As I see it, this revolution in the law went slowly Obama’s first term of office. Possibly it was recognizing that there might not be a second Obama term if they were discovered too quickly. Partially, it might have taken awhile to figure out how to subvert our legal system. Partially it may have been Holder, instead of Lynch as AG. He was radical enough, but may have managed his department more aggressively. The center of this movement in the DOJ seems to have been DAG Sally Yates. Her fingerprints are visible in place after place in changes made during Obama’s second term. Most prominent though was her gutting of our National Security laws (e.g. FISA), turning tools that were designed to protect us in the War on Terror into tools that could be utilized by a corrupt Administration like Obama’s to spy on and destroy Political opponents. She did it by tweaking things here and there. Nothing radical enough that it couldn’t pass very superficial judicial review. She repeatedly got small tweaks to FISA rules through the FISC presumably because the judges assumed good faith. Very misplaced trust on their part.

The other part of this is that we started hearing in maybe 2010, with Obama term limited, that they were embedding militants and activists in the DOJ. They would typically come in as political appointees, under the level requiring Senate confirmation, and then switch over to career status, their switch over approved by other Obama political appointees. As political appointees, they could expect to be fired the next time the Republicans won the Presidency. But embedded now as top level career employees, they could only be removed for cause. Slick and effective (Lawfare again?). And, of course, the Obama Administration political appointees recruited and aggressively promoted fellow travelers during their time in office. In any case, that is a good part of how they could have recruited Mueller’s team of rapidly partisan unscrupulous political hacks as its prosecutors.

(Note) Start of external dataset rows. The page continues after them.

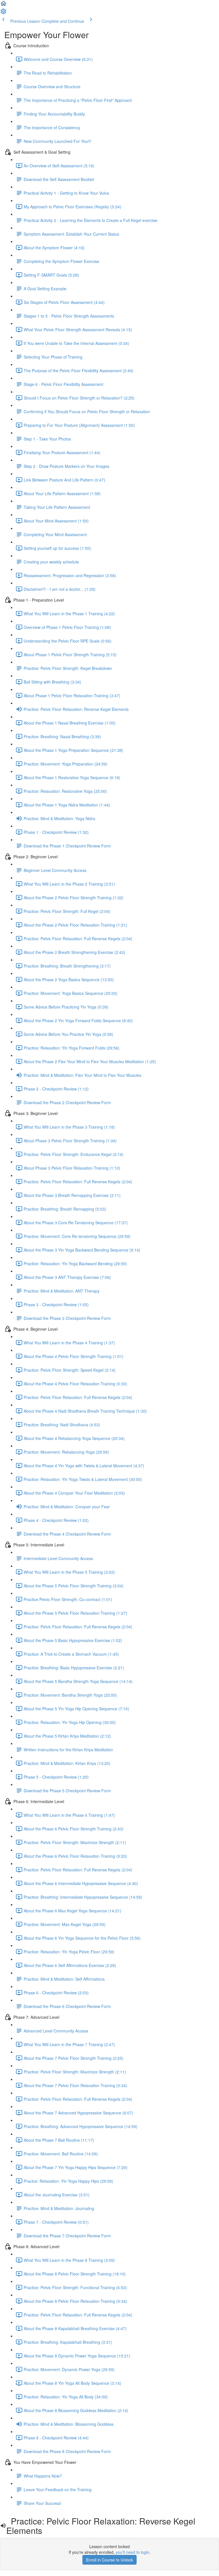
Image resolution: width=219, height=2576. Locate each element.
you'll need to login (132, 2552)
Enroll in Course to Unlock (109, 2560)
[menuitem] (3, 13)
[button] (3, 5)
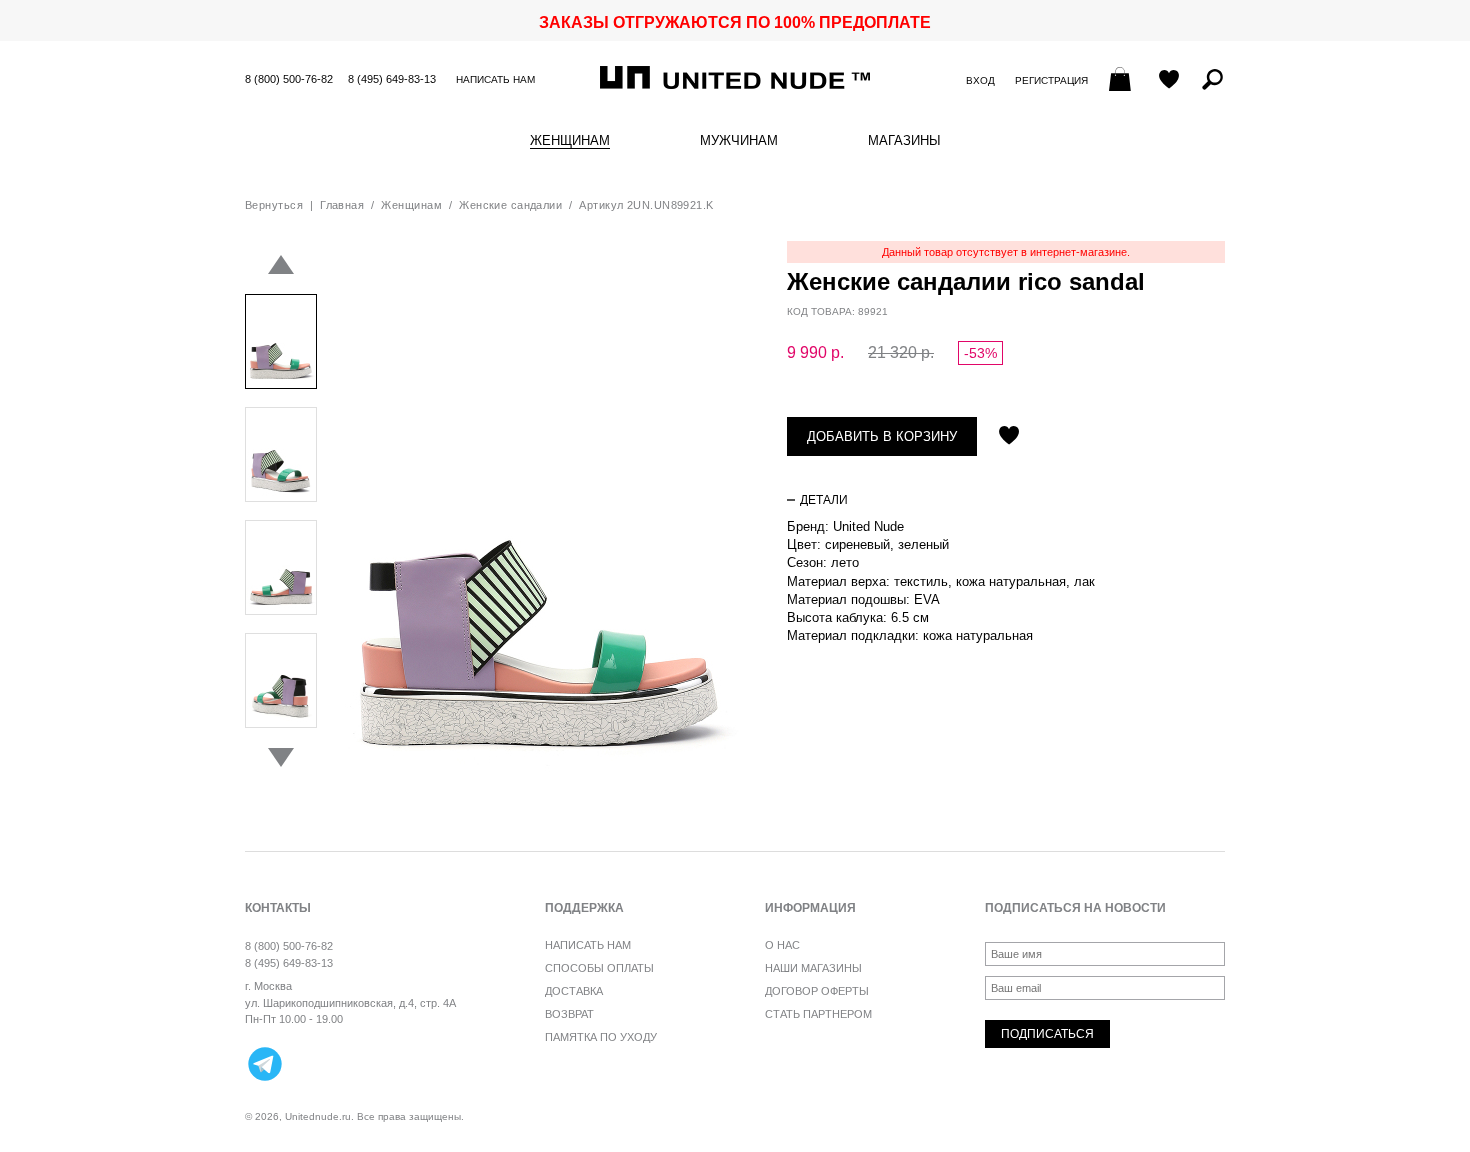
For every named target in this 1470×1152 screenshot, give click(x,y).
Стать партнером (818, 1014)
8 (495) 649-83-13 (392, 79)
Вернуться (274, 205)
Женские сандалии (510, 205)
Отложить (1009, 437)
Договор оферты (817, 991)
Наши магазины (813, 968)
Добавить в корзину (882, 436)
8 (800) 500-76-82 (289, 79)
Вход (980, 80)
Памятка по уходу (601, 1037)
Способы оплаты (599, 968)
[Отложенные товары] (1169, 81)
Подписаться (1047, 1034)
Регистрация (1051, 80)
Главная (342, 205)
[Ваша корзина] (1122, 81)
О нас (782, 945)
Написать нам (495, 79)
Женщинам (570, 141)
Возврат (569, 1014)
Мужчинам (739, 141)
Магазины (904, 141)
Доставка (574, 991)
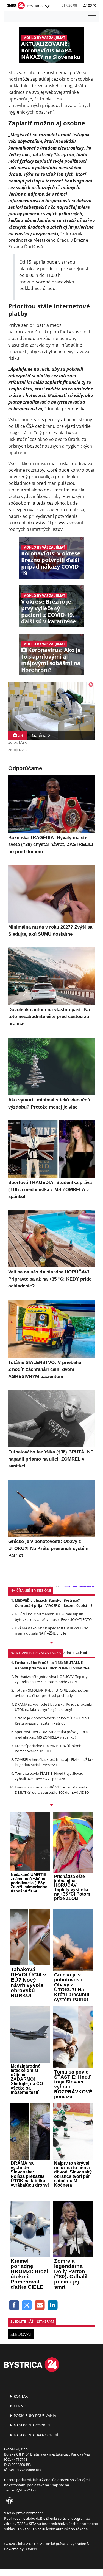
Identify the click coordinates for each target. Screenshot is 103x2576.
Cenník (20, 2405)
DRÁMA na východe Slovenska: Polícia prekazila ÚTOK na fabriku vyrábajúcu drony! (53, 1707)
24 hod (81, 1652)
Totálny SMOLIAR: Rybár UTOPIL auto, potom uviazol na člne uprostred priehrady (52, 1693)
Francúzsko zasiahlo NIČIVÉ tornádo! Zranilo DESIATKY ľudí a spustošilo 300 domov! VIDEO (52, 1790)
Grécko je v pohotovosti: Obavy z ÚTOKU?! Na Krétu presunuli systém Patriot (52, 1721)
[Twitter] (27, 2305)
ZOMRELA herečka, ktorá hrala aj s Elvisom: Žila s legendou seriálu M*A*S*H (54, 1762)
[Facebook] (14, 2305)
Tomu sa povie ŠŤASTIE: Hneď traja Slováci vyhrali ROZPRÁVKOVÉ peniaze (49, 1776)
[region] (47, 6)
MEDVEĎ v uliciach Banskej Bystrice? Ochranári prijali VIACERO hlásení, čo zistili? (53, 1603)
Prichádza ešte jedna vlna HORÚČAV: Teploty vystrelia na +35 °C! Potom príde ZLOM (51, 1679)
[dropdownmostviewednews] (51, 1643)
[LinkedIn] (53, 2305)
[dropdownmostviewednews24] (51, 1805)
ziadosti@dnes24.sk (20, 2490)
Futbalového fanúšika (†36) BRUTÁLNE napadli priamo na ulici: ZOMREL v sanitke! (53, 1665)
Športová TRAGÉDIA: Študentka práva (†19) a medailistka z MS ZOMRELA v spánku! (51, 1734)
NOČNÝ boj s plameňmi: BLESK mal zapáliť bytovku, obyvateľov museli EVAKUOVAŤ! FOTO (53, 1617)
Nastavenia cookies (31, 2425)
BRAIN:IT (31, 2548)
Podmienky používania (34, 2415)
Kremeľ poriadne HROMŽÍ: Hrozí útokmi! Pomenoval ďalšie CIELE (48, 1748)
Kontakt (21, 2396)
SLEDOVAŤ (21, 2334)
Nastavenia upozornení (35, 2434)
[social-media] (8, 2501)
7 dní (67, 1652)
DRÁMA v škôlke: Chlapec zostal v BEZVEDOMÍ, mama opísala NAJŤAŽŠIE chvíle (52, 1631)
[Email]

The senior members, like Weissman, weren’t originally hired by Obama people, but were protected from well deserved discipline and then promoted.

Bruce Hayden said...

“Is it then joust between Lawfare Group. Vs ?Federalist Society?
Or just Trump's lawyers”

I think both.

I am glad though that you pointed this out. Obama seems to also have tried to recast the Judiciary through the appointment of rabidly leftist judges. And the result has been, time and time again, that his judges have ignored clear law, and issued nation wide injunctions (very recent, and I think another gift from the Lawfare Group), in order to prevent Trump from enacting his agenda and protecting Obama’s legacy. Nowhere, of course, more aggressively than in immigration, where the Dems expect to create their permanent ruling majority by flooding our country with ignorant 3rd world peasants. And the Federakist Society has been at the center of that fight, trying to roll back the eight years of Judiciary Branch rot bequeathed us by Obama.

Stephen said...

Professor Althouse,

I’m not a con law prof—perhaps that’s why I’m not getting your point. It makes sense to me that the constitutional design takes it as a given that constitutional actors will be self interested, and that coupling a place with self interest could be an important part of a system of checks and balances.

But to me it does not follow from this point about linking self interest with institutional design that using one’s official powers solely in ones own interest when there is no good faith belief that the national interest is at stake is part of the constitutional design or unimpeachable. What am I missing?

I realize that most commentators here believe that Trump was acting in good faith. In my view, that’s a non frivolous contention that should be fully explored. But it cannot, on this record, be assumed. Do you disagree?